= Ulu Yam =

Human settlement in Malaysia

Ulu Yam in Hulu Selangor District

Hulu Yam Bharu street

Ulu Yam is one of the oldest towns in Hulu Selangor District, Selangor, Malaysia. Ulu Yam is separated into two different parts, Ulu Yam Lama and Ulu Yam Bharu. As their name suggests, Ulu Yam Lama is the original town and Ulu Yam Bharu came into development afterwards.

It is famous for its lor mee (or noodles in thick soya gravy), and is especially popular among residents of nearby Kuala Lumpur Loh Mee was Founded by Hock Choon Kee, which was the 1st generation resident during the Emergency period in Malaya back then, he was exiled to Ulu Yam by the British administration due to his involvement in Communist activities and running a prostitution ring that stretched from Kuala Kubu Baru to Kuala Selangor.

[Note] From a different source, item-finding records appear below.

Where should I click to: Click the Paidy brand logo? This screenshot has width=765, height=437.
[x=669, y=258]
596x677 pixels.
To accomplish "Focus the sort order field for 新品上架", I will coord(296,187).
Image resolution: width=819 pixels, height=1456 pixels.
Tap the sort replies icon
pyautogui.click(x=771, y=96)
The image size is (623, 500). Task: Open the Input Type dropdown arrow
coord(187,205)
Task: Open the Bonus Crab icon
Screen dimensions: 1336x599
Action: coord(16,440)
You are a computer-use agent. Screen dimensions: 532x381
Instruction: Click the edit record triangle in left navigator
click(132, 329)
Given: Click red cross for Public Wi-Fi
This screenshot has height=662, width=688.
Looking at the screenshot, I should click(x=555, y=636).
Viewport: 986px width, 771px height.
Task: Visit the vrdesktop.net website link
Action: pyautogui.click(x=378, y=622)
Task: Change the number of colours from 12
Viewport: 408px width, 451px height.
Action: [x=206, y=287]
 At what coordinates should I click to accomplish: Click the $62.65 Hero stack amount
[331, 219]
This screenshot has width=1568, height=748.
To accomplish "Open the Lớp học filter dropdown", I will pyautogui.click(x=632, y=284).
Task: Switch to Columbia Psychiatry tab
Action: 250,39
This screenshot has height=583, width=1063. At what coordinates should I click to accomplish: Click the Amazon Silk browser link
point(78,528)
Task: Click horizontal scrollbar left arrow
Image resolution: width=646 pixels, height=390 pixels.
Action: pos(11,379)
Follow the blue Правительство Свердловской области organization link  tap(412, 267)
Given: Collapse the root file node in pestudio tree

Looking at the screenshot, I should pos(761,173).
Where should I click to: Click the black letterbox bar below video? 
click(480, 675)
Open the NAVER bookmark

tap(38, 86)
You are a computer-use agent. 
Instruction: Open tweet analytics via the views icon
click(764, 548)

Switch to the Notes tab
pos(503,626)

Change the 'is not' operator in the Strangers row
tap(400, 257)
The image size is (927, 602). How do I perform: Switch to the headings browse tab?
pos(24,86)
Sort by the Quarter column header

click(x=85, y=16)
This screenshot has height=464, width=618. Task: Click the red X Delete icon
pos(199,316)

Ulu Yam is also a transit point to the Genting Highlands Resort after Batang Kali. The British administration gazetted Ulu Yam as a Communist hot-spot and surrounded it to keep the Chinese in check. In order to minimize Communist influence, all residents back then were not allowed to go into jungle.

Ulu Yam is also well known by its natural surroundings and places such as waterfalls (around 2-4). One of it has five stages. There are also three natural hot springs.